*What the task requires*.
Write out the records that follow with every word intact.
>>>
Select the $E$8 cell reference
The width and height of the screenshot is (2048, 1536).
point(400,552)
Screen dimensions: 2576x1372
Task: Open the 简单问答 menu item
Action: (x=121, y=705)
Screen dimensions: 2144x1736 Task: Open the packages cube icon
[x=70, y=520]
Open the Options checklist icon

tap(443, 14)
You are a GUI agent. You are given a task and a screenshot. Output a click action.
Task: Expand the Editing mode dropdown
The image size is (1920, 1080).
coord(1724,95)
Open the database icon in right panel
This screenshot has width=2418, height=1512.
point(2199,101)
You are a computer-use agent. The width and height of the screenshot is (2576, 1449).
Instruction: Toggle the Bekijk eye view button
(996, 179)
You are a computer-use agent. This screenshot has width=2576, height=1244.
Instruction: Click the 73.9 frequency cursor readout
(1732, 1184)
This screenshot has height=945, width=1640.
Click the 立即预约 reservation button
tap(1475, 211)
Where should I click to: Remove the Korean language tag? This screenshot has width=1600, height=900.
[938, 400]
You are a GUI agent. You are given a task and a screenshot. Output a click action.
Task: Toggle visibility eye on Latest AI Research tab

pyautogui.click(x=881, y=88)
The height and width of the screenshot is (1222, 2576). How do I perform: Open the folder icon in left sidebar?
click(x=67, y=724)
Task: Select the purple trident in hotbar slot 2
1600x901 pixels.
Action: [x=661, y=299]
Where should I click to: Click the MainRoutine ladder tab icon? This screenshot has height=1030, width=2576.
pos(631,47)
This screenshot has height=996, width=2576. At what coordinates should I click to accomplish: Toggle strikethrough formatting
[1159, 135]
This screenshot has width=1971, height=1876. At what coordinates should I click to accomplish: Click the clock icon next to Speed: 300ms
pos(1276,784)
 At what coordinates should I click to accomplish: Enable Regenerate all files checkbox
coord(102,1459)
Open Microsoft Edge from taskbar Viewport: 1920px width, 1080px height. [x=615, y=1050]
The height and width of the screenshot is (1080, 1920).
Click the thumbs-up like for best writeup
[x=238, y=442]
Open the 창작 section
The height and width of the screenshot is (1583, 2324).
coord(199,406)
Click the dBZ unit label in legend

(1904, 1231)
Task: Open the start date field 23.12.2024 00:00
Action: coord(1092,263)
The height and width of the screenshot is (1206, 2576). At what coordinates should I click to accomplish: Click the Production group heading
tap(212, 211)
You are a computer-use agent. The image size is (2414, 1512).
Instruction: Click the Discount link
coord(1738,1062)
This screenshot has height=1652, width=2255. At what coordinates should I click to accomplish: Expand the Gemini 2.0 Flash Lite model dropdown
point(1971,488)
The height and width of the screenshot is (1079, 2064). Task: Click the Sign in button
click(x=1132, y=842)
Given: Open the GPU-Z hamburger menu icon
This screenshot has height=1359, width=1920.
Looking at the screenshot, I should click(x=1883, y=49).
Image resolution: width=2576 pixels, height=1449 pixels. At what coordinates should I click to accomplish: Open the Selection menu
<<<
*Answer for the task*.
Select the $E$8 cell reference
The width and height of the screenshot is (2048, 1536).
point(400,552)
Screen dimensions: 2576x1372
Task: Open the 简单问答 menu item
Action: (x=121, y=705)
Screen dimensions: 2144x1736 Task: Open the packages cube icon
[x=70, y=520]
Open the Options checklist icon

tap(443, 14)
You are a GUI agent. You are given a task and a screenshot. Output a click action.
Task: Expand the Editing mode dropdown
The image size is (1920, 1080).
coord(1724,95)
Open the database icon in right panel
This screenshot has width=2418, height=1512.
point(2199,101)
You are a computer-use agent. The width and height of the screenshot is (2576, 1449).
Instruction: Toggle the Bekijk eye view button
(996, 179)
You are a computer-use agent. This screenshot has width=2576, height=1244.
Instruction: Click the 73.9 frequency cursor readout
(1732, 1184)
This screenshot has height=945, width=1640.
Click the 立即预约 reservation button
tap(1475, 211)
Where should I click to: Remove the Korean language tag? This screenshot has width=1600, height=900.
[938, 400]
You are a GUI agent. You are given a task and a screenshot. Output a click action.
Task: Toggle visibility eye on Latest AI Research tab

pyautogui.click(x=881, y=88)
The height and width of the screenshot is (1222, 2576). How do I perform: Open the folder icon in left sidebar?
click(x=67, y=724)
Task: Select the purple trident in hotbar slot 2
1600x901 pixels.
Action: [x=661, y=299]
Where should I click to: Click the MainRoutine ladder tab icon? This screenshot has height=1030, width=2576.
pos(631,47)
This screenshot has height=996, width=2576. At what coordinates should I click to accomplish: Toggle strikethrough formatting
[1159, 135]
This screenshot has width=1971, height=1876. At what coordinates should I click to accomplish: Click the clock icon next to Speed: 300ms
pos(1276,784)
 At what coordinates should I click to accomplish: Enable Regenerate all files checkbox
coord(102,1459)
Open Microsoft Edge from taskbar Viewport: 1920px width, 1080px height. [x=615, y=1050]
The height and width of the screenshot is (1080, 1920).
Click the thumbs-up like for best writeup
[x=238, y=442]
Open the 창작 section
The height and width of the screenshot is (1583, 2324).
coord(199,406)
Click the dBZ unit label in legend

(1904, 1231)
Task: Open the start date field 23.12.2024 00:00
Action: coord(1092,263)
The height and width of the screenshot is (1206, 2576). At what coordinates should I click to accomplish: Click the Production group heading
tap(212, 211)
You are a computer-use agent. The image size is (2414, 1512).
Instruction: Click the Discount link
coord(1738,1062)
This screenshot has height=1652, width=2255. At what coordinates should I click to accomplish: Expand the Gemini 2.0 Flash Lite model dropdown
point(1971,488)
The height and width of the screenshot is (1079, 2064). Task: Click the Sign in button
click(x=1132, y=842)
Given: Open the GPU-Z hamburger menu icon
This screenshot has height=1359, width=1920.
Looking at the screenshot, I should click(x=1883, y=49).
Image resolution: width=2576 pixels, height=1449 pixels. At what coordinates should I click to accomplish: Open the Selection menu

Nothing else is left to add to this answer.